Calling; a strange and difficult concept to explain. An idea, that as human beings, we have some kind of role that we were meant to fulfil. This could be a job, a relationship, a decision to emigrate. When people ask me why I went into ministry, I will sometimes answer ‘because God called me’.
When I was working out if ministry was the right thing, someone told me that ‘if I could do anything else, I should’. At the time, I thought this was a strange. I had not long finished university and could have pursued any number of options.
So I started my ministerial training and went forward for ordination. An odd process where you spend half a day with a room full of people trying to convince them that you should be a minister. I got turned down. I was told I clearly had a call to ministry but they weren’t sure if it was as a Baptist. I continued my training and had to endure those who questioned my ability, my right and my call because I was a woman. Perhaps I had a ‘similar but different’ call to the men who attended the college. Had I really ‘heard God’? I am skilled, I have a critical mind, I am perceptive, I think outside the box and I’m good at what I do but that didn’t matter. I would think back to the words ‘if you can do anything else, you should’. I couldn’t do anything else. I had to do ministry. To pretend I could do any other job wouldn’t work, I had tried other things. It wasn’t that I was incapable of doing anything else, it was just this innate sense that I had to do this.
3 years passed and those who held the ‘gate keys’ to ordination changed and a more open team was built. I went back through the system and was accepted; the doors opened. I had made it. I was affirmed, called and others thought so too.
Luke also went through this process alongside me. He was questioned, scrutinised and told no. He studied and continued knowing God was calling him to ministry but the doors were not opened. This is not okay. What happens when we are not able to live the way God made us to live?
One of the earlier posts on this site talked about the call to singleness and how only God can ask us to be celibate. It’s not something another human being can put on you. I wonder, if you can be called to singleness, can you be called to be in a relationship, to be married? What about when a relationship ends that deep down we thought was right? When an organisation tells you that you can’t be the thing you know God made you to be, does it mean that feeling will go away? What happens when our own fear or failure gets in the way? How do we live knowing we aren’t in the place, relationship, vocation that we were made for? I couldn’t do anything else but ministry. Being a minister is what I am supposed to be, but if those from my course had had their way, I would be barred because of something I had no control over.
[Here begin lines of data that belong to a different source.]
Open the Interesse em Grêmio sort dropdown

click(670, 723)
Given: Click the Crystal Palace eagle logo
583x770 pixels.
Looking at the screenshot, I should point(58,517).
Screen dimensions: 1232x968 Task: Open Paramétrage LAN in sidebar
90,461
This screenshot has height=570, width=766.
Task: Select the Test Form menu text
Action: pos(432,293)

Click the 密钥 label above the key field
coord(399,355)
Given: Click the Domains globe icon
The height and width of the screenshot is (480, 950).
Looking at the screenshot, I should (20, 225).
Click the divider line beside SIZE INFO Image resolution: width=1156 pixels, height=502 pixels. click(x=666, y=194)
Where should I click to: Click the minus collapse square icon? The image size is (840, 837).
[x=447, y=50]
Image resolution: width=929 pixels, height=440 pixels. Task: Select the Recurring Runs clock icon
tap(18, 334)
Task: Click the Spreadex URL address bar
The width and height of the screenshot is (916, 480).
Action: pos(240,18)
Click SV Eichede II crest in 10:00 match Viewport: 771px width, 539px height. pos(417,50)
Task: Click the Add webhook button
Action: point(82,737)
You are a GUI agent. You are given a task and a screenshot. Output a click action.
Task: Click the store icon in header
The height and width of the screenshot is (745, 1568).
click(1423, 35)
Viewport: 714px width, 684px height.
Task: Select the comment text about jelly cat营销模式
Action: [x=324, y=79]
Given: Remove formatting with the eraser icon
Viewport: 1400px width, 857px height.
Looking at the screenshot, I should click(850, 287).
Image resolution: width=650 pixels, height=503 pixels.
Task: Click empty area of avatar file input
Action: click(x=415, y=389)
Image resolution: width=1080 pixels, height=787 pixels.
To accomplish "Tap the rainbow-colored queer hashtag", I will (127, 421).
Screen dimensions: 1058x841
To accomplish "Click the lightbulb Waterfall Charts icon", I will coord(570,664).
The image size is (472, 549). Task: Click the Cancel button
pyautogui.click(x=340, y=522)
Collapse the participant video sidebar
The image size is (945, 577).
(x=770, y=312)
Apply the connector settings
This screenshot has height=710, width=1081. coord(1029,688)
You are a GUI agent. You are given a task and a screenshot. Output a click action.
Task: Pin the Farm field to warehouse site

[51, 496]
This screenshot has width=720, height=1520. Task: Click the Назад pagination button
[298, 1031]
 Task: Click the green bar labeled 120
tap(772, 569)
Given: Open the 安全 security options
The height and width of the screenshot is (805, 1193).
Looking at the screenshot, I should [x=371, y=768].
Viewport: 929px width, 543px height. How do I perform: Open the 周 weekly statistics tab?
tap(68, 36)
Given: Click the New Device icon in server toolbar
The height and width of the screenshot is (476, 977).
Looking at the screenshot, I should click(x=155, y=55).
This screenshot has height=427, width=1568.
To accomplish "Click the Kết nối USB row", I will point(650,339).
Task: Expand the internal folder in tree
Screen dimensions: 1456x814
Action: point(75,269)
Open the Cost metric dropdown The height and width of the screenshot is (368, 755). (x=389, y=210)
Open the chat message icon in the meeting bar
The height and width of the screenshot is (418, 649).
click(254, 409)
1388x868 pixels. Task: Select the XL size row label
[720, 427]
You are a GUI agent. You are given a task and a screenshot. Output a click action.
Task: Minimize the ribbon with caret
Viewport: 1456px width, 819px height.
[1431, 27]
The Church looks at ordination, priesthood, the setting apart of individuals in an unhealthy way. We set it up on this pedestal. For some to be called is to lose their humanity, to be lacquered in a veneer of expectation and perfection that they can neither live up to nor escape from. There is a difference in esteem for those that are called and those that seem not to be called. There is an ‘us and them’ mentality. There is an inconsistency in what we call people to. We ask our leaders to hide their imperfections, to lie about their lives to maintain the illusion, and we open the doors to those who are ill equipped, who have swallowed the lie of what it is to be a minister. So when they hit the first hurdle, they crash into it because they thought this was a straight-forward running race. Yet, we bar the doors to those who consistently show that this is what they are supposed to do and ask them to live unfulfilled.
I sit in my manse thinking about what I would be if I weren’t here. I would be a bird, with her wings clipped unable to leave the branch. I wouldn’t be myself. And as we peer through the window from the outside to those who hold the keys, who maintain their right to decide who is in and who is out, all look suspiciously similar to each other, because apparently, some are more equal than others.